Running the same function multiple times and saving results with different names in workspace

So, I built a function called sort.song.
My goal with this function is to randomly sample the rows of a data.frame (DATA) and then filter it out (DATA.NEW) to analyse it. I want to do it multiple times (let's say 10 times). By the end, I want that each object (mantel.something) resulted from this function to be saved in my workspace with a name that I can relate to each cycle (mantel.something1, mantel.somenthing2...mantel.something10).
I have the following code, so far:
sort.song<-function(DATA){
require(ade4)
for(i in 1:10){ # Am I using for correctly here?
DATA.NEW <- DATA[sample(1:nrow(DATA),replace=FALSE),]
DATA.NEW <- DATA.NEW[!duplicated(DATA.NEW$Point),]
coord.dist<-dist(DATA.NEW[,4:5],method="euclidean")
num.notes.dist<-dist(DATA.NEW$Num_Notes,method="euclidean")
songdur.dist<-dist(DATA.NEW$Song_Dur,method="euclidean")
hfreq.dist<-dist(DATA.NEW$High_Freq,method="euclidean")
lfreq.dist<-dist(DATA.NEW$Low_Freq,method="euclidean")
bwidth.dist<-dist(DATA.NEW$Bwidth_Song,method="euclidean")
hfreqlnote.dist<-dist(DATA.NEW$HighFreq_LastNote,method="euclidean")
mantel.numnotes[i]<<-mantel.rtest(coord.dist,num.notes.dist,nrepet=1000)
mantel.songdur[i]<<-mantel.rtest(coord.dist,songdur.dist,nrepet=1000)
mantel.hfreq[i]<<-mantel.rtest(coord.dist,hfreq.dist,nrepet=1000)
mantel.lfreq[i]<<-mantel.rtest(coord.dist,lfreq.dist,nrepet=1000)
mantel.bwidth[i]<<-mantel.rtest(coord.dist,bwidth.dist,nrepet=1000)
mantel.hfreqlnote[i]<<-mantel.rtest(coord.dist,hfreqlnote.dist,nrepet=1000)
}
}
Could someone please help me to do it the right way?
I think I'm not assigning the cycles correctly for each mantel.somenthing object.

Recorded information

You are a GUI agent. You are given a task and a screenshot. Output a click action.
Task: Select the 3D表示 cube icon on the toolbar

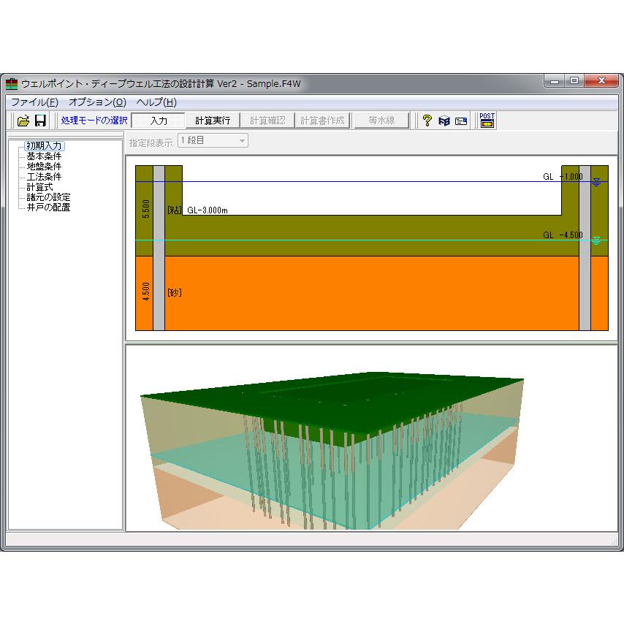click(x=444, y=121)
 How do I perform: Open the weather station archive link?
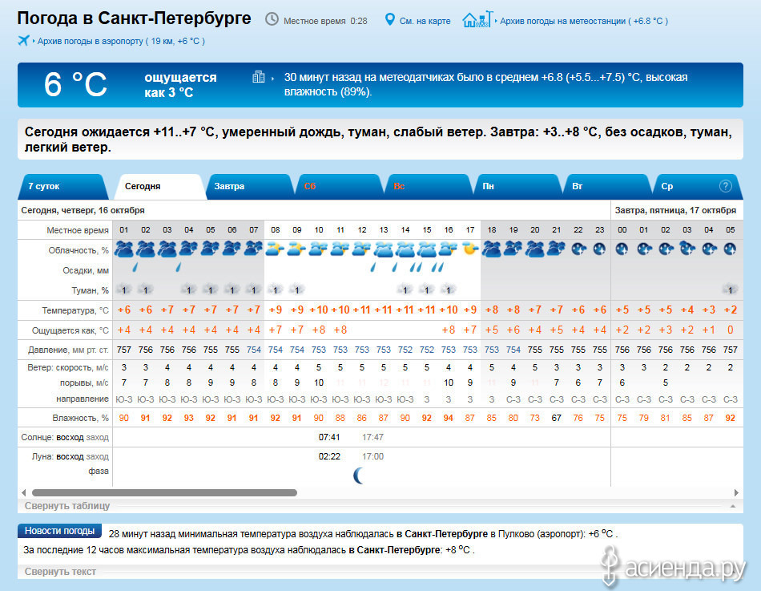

Written request 1
In the post's code, list every object that is assigned the result of a call to dist.
Written request 2
Copy the stretch of the post from "My goal with" through "require(ade4)", substituting "global environment" for "workspace".
Work from the post alone.

Solution 1
coord.dist, num.notes.dist, songdur.dist, hfreq.dist, lfreq.dist, bwidth.dist, hfreqlnote.dist

Solution 2
My goal with this function is to randomly sample the rows of a data.frame (DATA) and then filter it out (DATA.NEW) to analyse it. I want to do it multiple times (let's say 10 times). By the end, I want that each object (mantel.something) resulted from this function to be saved in my global environment with a name that I can relate to each cycle (mantel.something1, mantel.somenthing2...mantel.something10).
I have the following code, so far:
sort.song<-function(DATA){
require(ade4)